[begin LISTED RECORDS]

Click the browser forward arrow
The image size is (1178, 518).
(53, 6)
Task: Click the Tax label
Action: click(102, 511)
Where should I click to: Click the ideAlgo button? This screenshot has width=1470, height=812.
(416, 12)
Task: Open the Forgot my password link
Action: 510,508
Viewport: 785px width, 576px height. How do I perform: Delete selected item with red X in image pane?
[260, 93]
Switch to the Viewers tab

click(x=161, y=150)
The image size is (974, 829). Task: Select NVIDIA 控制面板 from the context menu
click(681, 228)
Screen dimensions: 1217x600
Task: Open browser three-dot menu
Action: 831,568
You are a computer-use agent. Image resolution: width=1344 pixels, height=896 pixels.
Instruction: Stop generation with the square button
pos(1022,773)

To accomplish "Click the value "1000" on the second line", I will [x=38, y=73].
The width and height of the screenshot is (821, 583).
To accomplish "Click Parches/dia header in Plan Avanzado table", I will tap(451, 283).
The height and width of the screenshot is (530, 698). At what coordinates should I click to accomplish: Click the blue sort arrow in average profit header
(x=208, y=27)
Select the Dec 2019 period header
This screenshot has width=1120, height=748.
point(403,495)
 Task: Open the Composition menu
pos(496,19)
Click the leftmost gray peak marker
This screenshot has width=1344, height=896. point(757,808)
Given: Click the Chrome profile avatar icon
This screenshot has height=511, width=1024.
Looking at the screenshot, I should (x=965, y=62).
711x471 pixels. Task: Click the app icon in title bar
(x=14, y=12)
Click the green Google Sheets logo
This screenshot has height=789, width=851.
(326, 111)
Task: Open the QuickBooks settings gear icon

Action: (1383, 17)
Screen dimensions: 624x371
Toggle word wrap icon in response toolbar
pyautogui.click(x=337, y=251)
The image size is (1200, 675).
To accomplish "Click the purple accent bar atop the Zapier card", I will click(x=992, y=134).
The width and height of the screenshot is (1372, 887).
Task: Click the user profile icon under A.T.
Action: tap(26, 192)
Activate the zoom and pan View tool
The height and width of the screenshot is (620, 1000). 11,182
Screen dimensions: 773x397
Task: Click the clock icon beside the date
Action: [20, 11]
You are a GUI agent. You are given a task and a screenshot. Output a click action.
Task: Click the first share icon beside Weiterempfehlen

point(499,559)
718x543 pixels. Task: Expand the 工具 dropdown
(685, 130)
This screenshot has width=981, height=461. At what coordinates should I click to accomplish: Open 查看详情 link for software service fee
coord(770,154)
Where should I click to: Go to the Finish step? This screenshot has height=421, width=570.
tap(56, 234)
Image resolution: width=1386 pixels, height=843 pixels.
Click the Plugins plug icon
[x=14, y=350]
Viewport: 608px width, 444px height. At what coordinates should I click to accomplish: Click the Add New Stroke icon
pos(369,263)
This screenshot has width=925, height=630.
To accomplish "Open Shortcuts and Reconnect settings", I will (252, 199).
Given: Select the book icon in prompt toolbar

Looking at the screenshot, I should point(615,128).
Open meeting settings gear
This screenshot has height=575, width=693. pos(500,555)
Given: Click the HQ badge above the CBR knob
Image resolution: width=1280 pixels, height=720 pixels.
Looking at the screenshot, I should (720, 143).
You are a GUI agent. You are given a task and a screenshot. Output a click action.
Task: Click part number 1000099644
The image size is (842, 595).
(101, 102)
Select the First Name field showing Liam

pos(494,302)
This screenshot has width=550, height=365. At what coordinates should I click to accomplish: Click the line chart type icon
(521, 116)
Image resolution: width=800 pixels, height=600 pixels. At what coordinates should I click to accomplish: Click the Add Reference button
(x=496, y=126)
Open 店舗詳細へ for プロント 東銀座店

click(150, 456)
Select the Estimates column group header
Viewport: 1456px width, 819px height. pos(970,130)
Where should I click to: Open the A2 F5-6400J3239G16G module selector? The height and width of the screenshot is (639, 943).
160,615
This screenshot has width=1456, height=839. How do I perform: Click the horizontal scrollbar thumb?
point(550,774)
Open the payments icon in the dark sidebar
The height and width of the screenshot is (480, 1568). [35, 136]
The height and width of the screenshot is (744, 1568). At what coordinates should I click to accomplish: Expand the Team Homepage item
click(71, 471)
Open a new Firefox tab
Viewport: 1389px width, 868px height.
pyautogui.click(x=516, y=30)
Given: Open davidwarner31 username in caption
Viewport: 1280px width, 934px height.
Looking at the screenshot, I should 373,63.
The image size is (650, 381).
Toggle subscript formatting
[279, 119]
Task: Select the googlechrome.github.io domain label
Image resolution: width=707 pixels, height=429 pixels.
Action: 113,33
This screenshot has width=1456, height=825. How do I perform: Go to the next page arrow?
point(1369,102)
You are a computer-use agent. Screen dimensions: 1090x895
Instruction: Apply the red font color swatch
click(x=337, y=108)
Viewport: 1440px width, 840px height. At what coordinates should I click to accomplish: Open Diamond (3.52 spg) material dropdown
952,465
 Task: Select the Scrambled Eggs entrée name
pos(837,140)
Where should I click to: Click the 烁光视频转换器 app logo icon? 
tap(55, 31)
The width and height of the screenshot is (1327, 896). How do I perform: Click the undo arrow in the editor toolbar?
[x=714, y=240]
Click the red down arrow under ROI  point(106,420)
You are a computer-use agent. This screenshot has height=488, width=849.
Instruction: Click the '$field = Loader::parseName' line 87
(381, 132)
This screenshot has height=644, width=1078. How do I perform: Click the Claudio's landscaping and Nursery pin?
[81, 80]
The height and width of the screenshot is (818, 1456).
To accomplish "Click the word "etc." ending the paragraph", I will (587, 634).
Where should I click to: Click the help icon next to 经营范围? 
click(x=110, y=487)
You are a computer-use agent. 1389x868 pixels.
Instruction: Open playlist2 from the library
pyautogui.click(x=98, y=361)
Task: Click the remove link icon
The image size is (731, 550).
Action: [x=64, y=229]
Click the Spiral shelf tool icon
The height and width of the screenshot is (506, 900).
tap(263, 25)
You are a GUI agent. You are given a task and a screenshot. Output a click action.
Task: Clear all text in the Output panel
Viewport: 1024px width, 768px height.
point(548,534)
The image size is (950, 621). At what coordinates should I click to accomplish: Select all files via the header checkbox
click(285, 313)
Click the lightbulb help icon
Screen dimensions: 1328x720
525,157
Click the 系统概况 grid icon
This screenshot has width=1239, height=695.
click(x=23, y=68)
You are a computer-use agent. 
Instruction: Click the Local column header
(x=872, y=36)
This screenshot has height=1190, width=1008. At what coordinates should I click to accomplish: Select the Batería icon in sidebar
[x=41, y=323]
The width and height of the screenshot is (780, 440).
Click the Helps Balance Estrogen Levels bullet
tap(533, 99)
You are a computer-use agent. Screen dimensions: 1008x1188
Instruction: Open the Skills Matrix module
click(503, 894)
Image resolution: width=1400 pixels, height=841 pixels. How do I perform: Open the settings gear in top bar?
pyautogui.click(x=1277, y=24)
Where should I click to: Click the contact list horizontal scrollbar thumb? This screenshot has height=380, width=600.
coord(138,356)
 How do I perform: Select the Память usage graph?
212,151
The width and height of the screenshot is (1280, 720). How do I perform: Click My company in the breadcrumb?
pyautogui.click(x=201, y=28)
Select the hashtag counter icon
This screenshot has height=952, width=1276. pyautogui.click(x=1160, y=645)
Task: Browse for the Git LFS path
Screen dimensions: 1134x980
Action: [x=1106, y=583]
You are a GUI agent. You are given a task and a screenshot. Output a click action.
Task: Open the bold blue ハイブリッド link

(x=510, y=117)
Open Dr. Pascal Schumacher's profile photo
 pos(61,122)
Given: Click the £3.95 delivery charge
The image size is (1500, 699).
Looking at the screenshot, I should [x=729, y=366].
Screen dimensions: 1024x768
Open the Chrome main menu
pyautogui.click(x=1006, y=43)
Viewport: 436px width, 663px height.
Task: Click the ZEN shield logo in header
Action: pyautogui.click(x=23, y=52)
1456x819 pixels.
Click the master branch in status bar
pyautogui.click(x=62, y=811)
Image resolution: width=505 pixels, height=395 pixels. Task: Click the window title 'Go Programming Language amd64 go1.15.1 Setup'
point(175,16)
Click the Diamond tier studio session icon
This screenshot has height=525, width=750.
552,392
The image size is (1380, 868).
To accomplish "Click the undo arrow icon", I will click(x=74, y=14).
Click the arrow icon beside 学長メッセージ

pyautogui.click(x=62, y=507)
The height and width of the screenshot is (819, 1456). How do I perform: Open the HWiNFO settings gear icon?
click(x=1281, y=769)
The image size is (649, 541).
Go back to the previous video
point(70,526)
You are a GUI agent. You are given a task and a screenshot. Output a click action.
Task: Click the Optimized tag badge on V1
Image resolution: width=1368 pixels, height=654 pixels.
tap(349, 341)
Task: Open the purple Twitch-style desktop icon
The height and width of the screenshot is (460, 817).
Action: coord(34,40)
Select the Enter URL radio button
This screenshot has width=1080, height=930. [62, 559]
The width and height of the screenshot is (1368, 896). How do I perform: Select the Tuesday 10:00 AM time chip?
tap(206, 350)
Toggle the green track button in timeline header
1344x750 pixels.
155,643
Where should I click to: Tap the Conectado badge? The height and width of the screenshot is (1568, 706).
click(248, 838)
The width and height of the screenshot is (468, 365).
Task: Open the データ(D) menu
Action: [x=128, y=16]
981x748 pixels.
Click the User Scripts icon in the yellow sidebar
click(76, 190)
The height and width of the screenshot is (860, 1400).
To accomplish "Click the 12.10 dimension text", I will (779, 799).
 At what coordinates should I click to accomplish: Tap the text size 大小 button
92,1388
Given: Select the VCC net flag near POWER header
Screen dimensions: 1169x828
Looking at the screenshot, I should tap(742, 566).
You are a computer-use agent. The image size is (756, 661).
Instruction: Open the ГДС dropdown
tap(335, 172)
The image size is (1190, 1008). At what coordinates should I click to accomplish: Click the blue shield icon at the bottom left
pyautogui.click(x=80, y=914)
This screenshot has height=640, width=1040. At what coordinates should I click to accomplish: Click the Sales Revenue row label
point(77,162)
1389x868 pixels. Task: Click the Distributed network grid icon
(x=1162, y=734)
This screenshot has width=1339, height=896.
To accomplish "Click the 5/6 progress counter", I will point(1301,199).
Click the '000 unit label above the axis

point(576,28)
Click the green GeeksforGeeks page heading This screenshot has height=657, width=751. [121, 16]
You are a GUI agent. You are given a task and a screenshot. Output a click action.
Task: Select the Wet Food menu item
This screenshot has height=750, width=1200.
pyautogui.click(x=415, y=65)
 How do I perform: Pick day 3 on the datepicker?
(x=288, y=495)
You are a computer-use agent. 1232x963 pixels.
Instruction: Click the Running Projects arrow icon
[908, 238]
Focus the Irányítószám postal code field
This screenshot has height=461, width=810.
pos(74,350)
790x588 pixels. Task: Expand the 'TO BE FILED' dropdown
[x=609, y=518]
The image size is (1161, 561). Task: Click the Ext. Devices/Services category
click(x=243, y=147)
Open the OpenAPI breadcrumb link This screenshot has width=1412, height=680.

[end LISTED RECORDS]

*OBJECTIVE*:
Starting with the first line of the records and going on through the line that contains "Action: click(102, 511)", give those lines as a numbered list, skipping any blank lines.

*SOLUTION TO THIS TASK*:
1. Click the browser forward arrow
2. The image size is (1178, 518).
3. (53, 6)
4. Task: Click the Tax label
5. Action: click(102, 511)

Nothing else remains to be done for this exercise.